### Exercises
A) Reproduce the PositiveID employment amendment starting at "NOW THEREFORE, in" and ending at "force and effect.", swapping "Chief Executive Officer" for "President".
B) Write the next part of the amendment to the PositiveID employment and non-compete agreement, beginning after its last sentence.

### Excerpted passage
_____
FIRST AMENDMENT TO POSITIVEID CORPORATION EMPLOYMENT AND NON-COMPETE AGREEMENT

EX-10.2 3 ex10-2.htm EXHIBIT 10.2 ex10-2.htm
Exhibit 10.2
 
FIRST AMENDMENT TO
POSITIVEID CORPORATION
EMPLOYMENT AND NON-COMPETE AGREEMENT
 
THIS FIRST AMENDMENT TO POSITIVEID CORPORATION EMPLOYMENT AND NON-COMPETE AGREEMENT (the “First Amendment”) is dated this 30th day of September, 2011 (the “Effective Date”), by and between the parties to this First Amendment (hereinafter individually referred to as a “Party” and collectively referred to as the “Parties”), POSITIVEID CORPORATION, a Delaware corporation (hereinafter referred to as “PSID”), and SCOTT R. SILVERMAN (hereinafter referred to as “Executive”).
 
WHEREAS, the Parties entered into a PositiveID Corporation Employment and Non-Compete Agreement dated November 11, 2010 (the “Agreement”); and
 
WHEREAS, the Parties have discussed modifying the Agreement on terms that are mutually satisfactory and beneficial; and
 
WHEREAS, unless otherwise set forth in this First Amendment, all of the other terms, conditions and obligations set forth in the Agreement shall survive the execution of this First Amendment;
 
NOW THEREFORE, in consideration of the promises and the mutual obligations set forth herein, the Parties hereby agree as follows:
 
1.           Survival.  Except as otherwise specifically set forth in this First Amendment, all of the terms, conditions and obligations of the Agreement shall survive the execution of this First Amendment.  All of the definitions in the Agreement shall have the same meaning in this First Amendment.
 
2.           Position and Responsibilities. Section 2 of the Agreement shall be modified such that effective as of August 26, 2011, Executive shall no longer serve as the Chief Executive Officer of PSID. Executive shall continue to serve as Chairman of PSID and the remaining terms of Section 2 of the Agreement shall remain in force and effect.
_____
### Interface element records
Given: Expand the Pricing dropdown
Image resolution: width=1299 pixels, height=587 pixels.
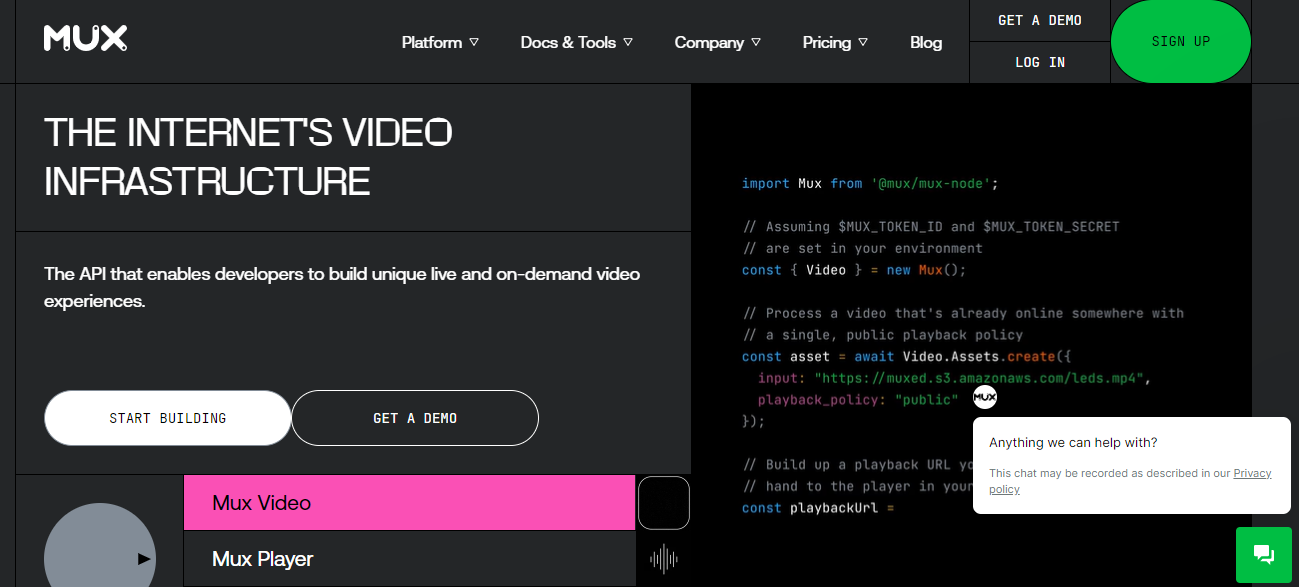Looking at the screenshot, I should click(833, 42).
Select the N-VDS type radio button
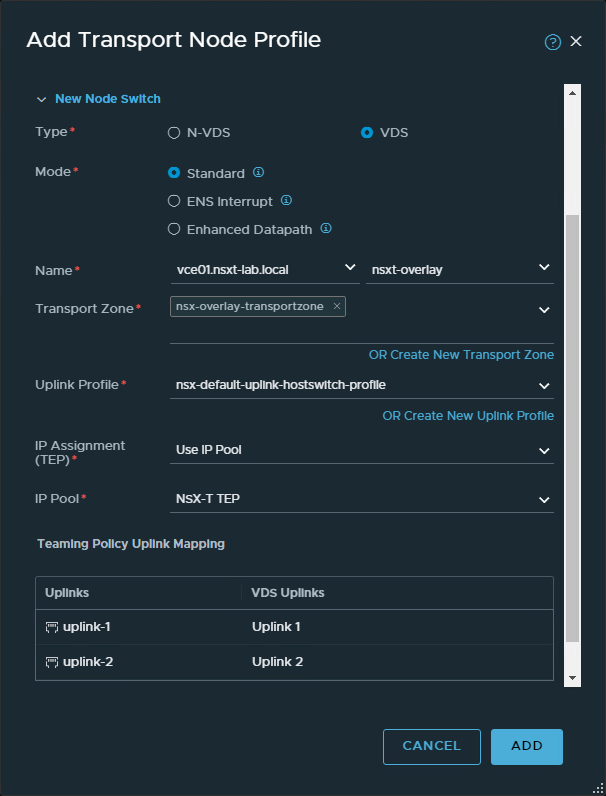The image size is (606, 796). [174, 132]
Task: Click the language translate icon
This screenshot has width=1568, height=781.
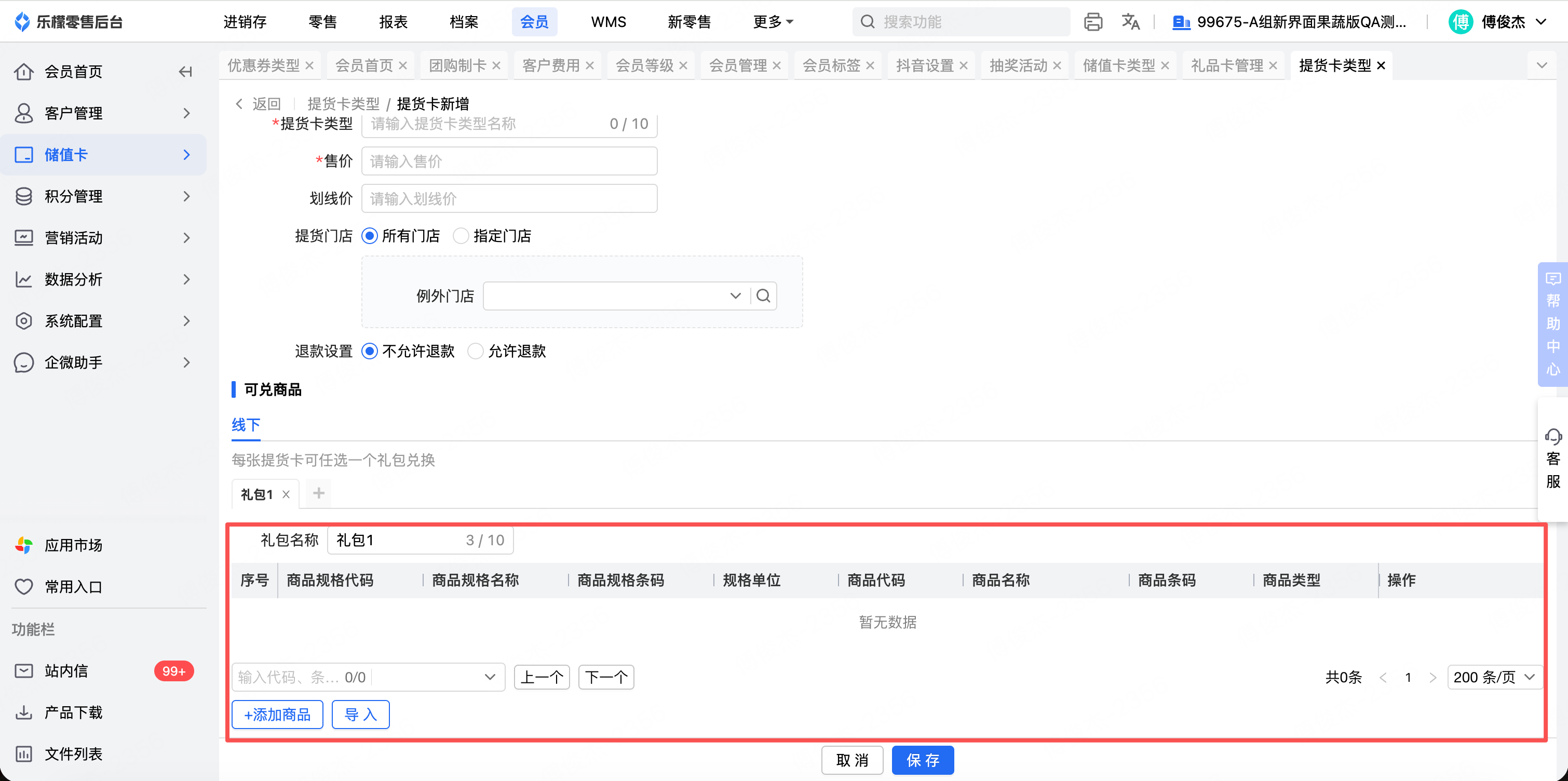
_____
### Expected outputs
A)
NOW THEREFORE, in consideration of the promises and the mutual obligations set forth herein, the Parties hereby agree as follows:
 
1.           Survival.  Except as otherwise specifically set forth in this First Amendment, all of the terms, conditions and obligations of the Agreement shall survive the execution of this First Amendment.  All of the definitions in the Agreement shall have the same meaning in this First Amendment.
 
2.           Position and Responsibilities. Section 2 of the Agreement shall be modified such that effective as of August 26, 2011, Executive shall no longer serve as the President of PSID. Executive shall continue to serve as Chairman of PSID and the remaining terms of Section 2 of the Agreement shall remain in force and effect.

B)
3.           Payment of Compensation.  Section 4(c) shall be added to the Agreement as follows:
 
“(1) Compensation for 2011.  PSID shall continue to pay Executive pursuant to the terms of this Section 4 in the form of cash compensation for the Base Salary through and including the later of December 31, 2011, or the date in which the initial Registration Statement, as hereinafter defined, becomes effective.  Executive’s minimum bonus of $375,000 for 2011 will be paid beginning January 1, 2012 in twelve (12) equal monthly payments; provided, however, that the minimum bonus of $375,000 for 2011 shall be subject to a substantial risk of forfeiture in the event that Executive terminates this Agreement on or before January 1, 2012 pursuant to Section 3(a). Any cash compensation for the Base Salary paid to Executive after January 1, 2012 shall automatically reduce the amount due and payable to Executive under Section 4(c)(2) below.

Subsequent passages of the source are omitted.